- Task -
Repeat the stretch of items from the line containing "The width and" through the end of the items, word for word. Leave the pictures out of your answer.

- Dataset -

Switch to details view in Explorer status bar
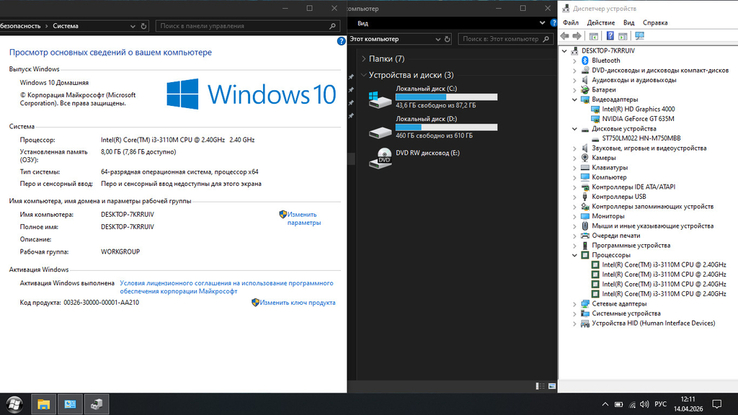This screenshot has width=738, height=415. coord(539,386)
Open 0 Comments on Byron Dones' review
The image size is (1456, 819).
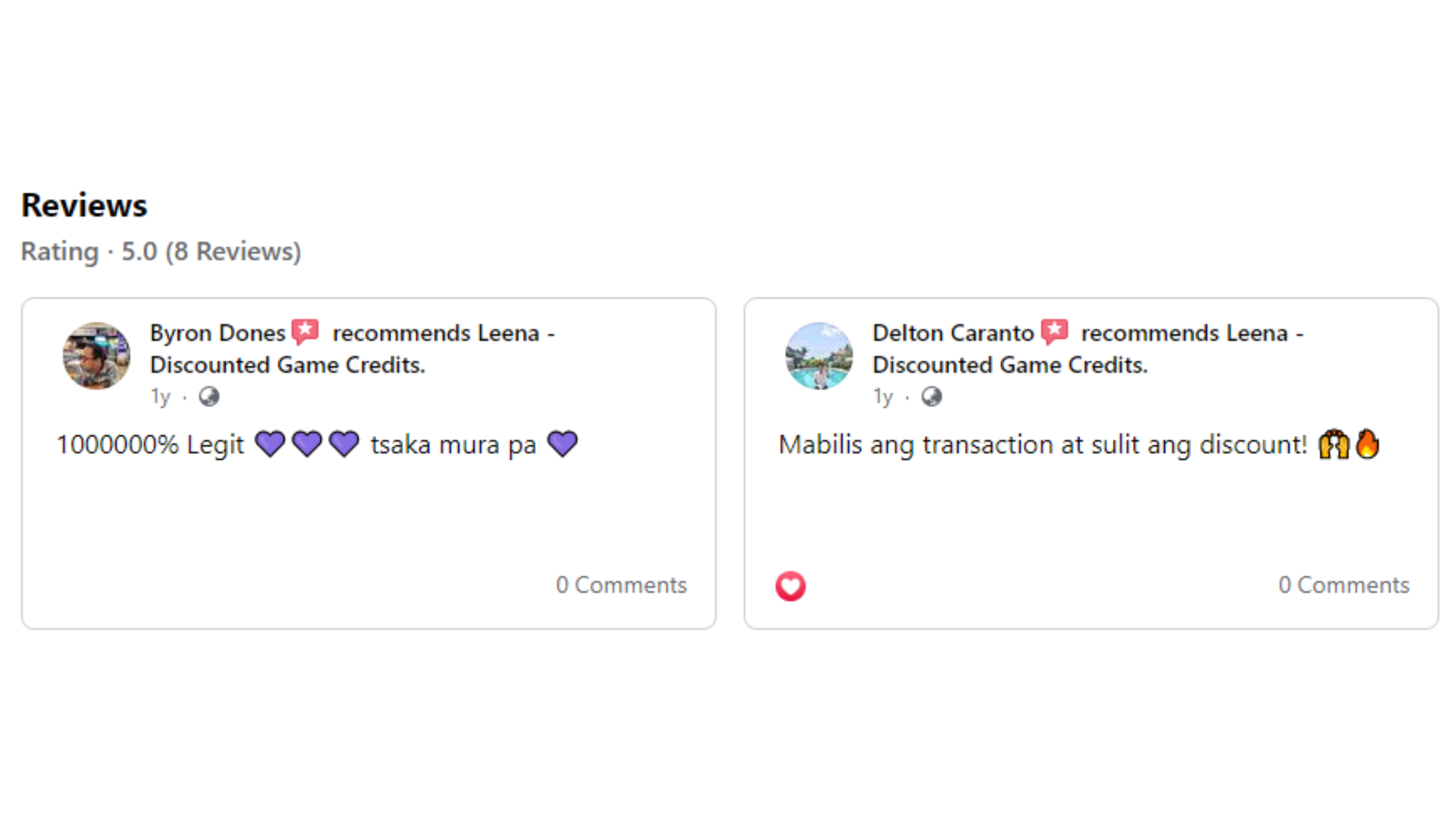click(621, 585)
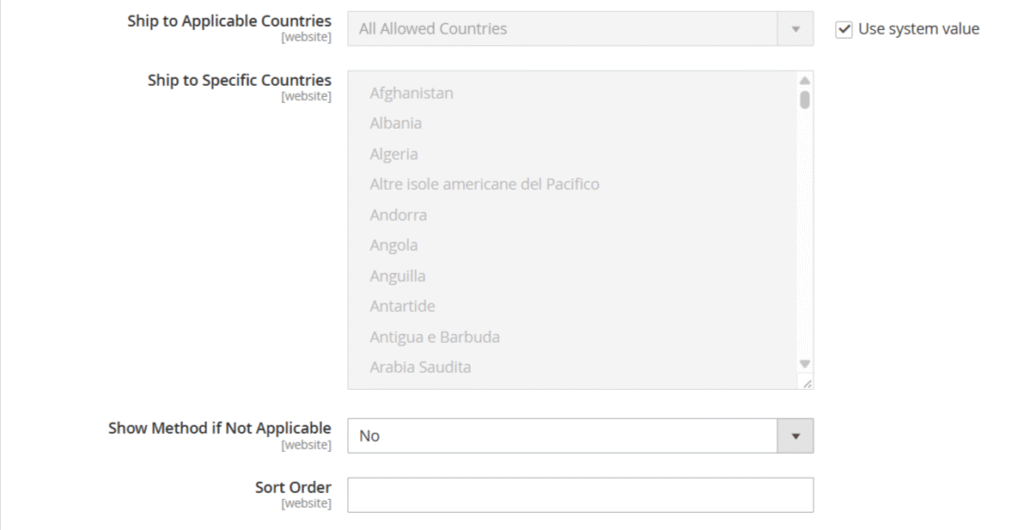Viewport: 1024px width, 530px height.
Task: Click the resize handle of countries list
Action: tap(807, 383)
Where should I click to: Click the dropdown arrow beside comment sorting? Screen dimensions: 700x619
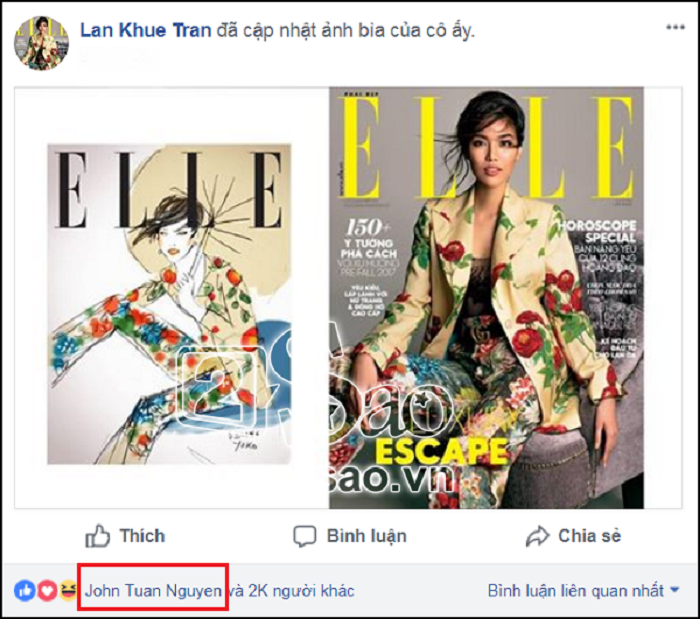[675, 590]
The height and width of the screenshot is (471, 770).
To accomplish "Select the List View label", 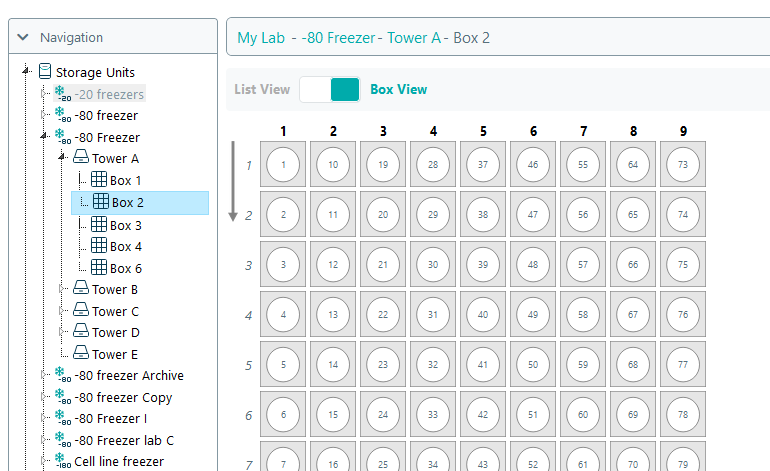I will [262, 89].
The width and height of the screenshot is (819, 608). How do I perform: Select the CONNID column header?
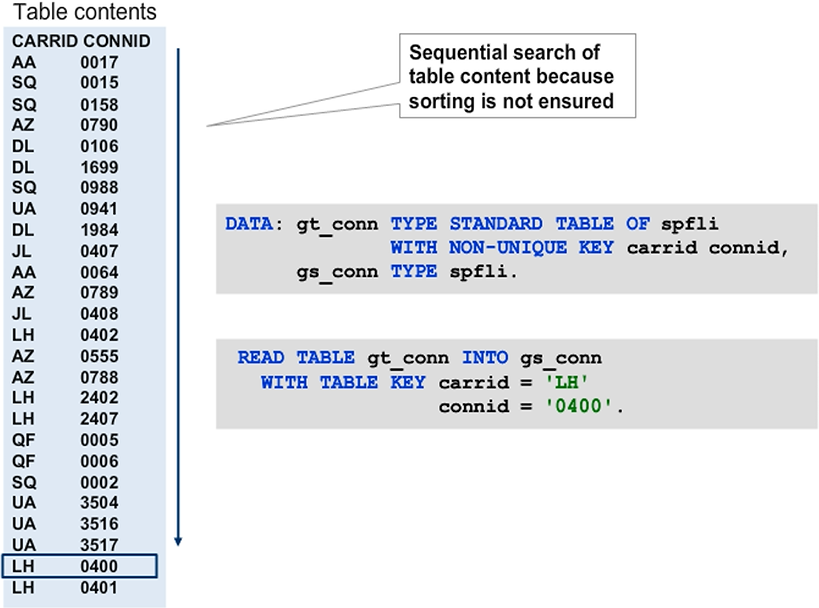[116, 42]
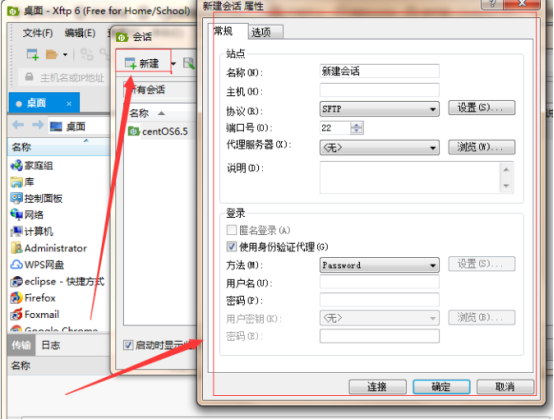Click the new session toolbar icon in Xftp
The image size is (554, 420).
click(33, 54)
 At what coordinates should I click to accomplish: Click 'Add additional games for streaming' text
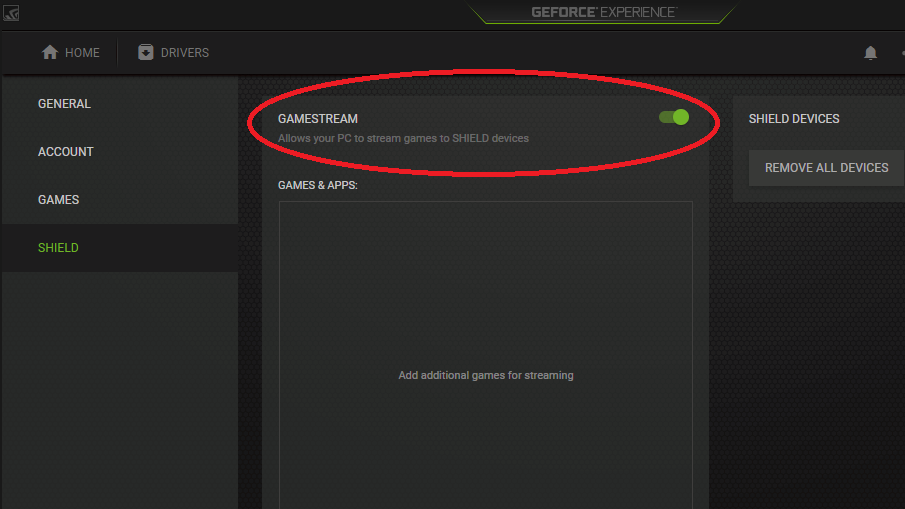coord(486,376)
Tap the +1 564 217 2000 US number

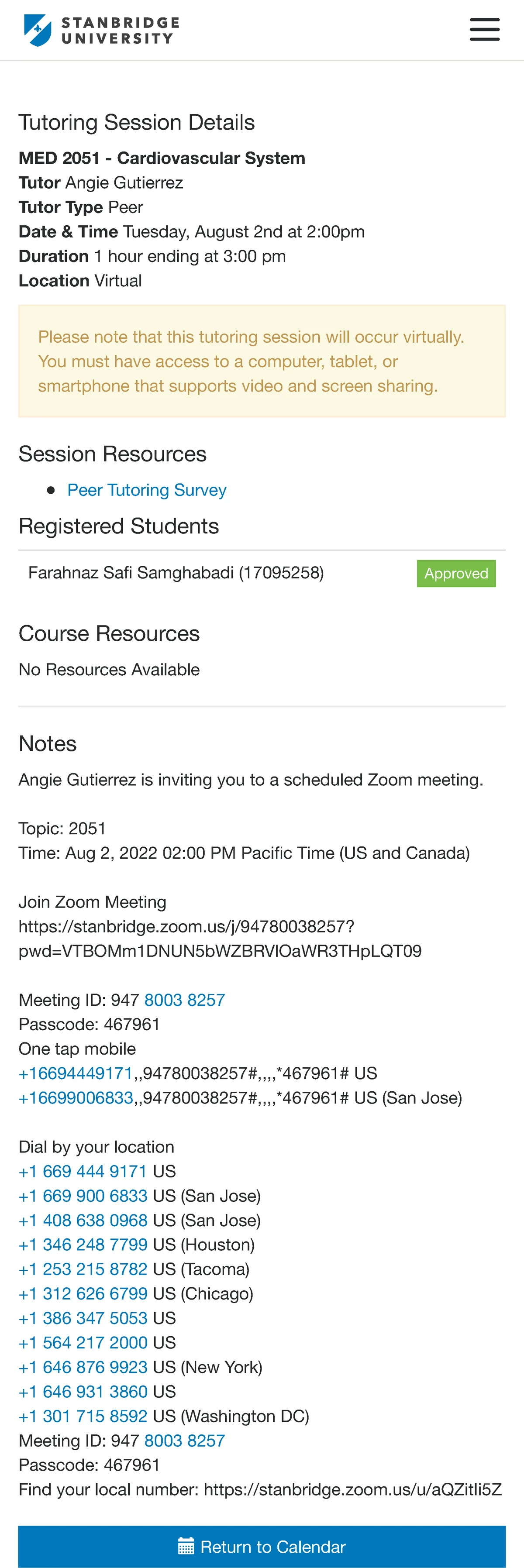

- Reply -
The width and height of the screenshot is (819, 608). How do I perform: Select the CONNID column header?
[116, 42]
Click the new session toolbar icon in Xftp
The image size is (554, 420).
click(33, 54)
 At what coordinates should I click to accomplish: Click 'Add additional games for streaming' text
coord(486,376)
Tap the +1 564 217 2000 US number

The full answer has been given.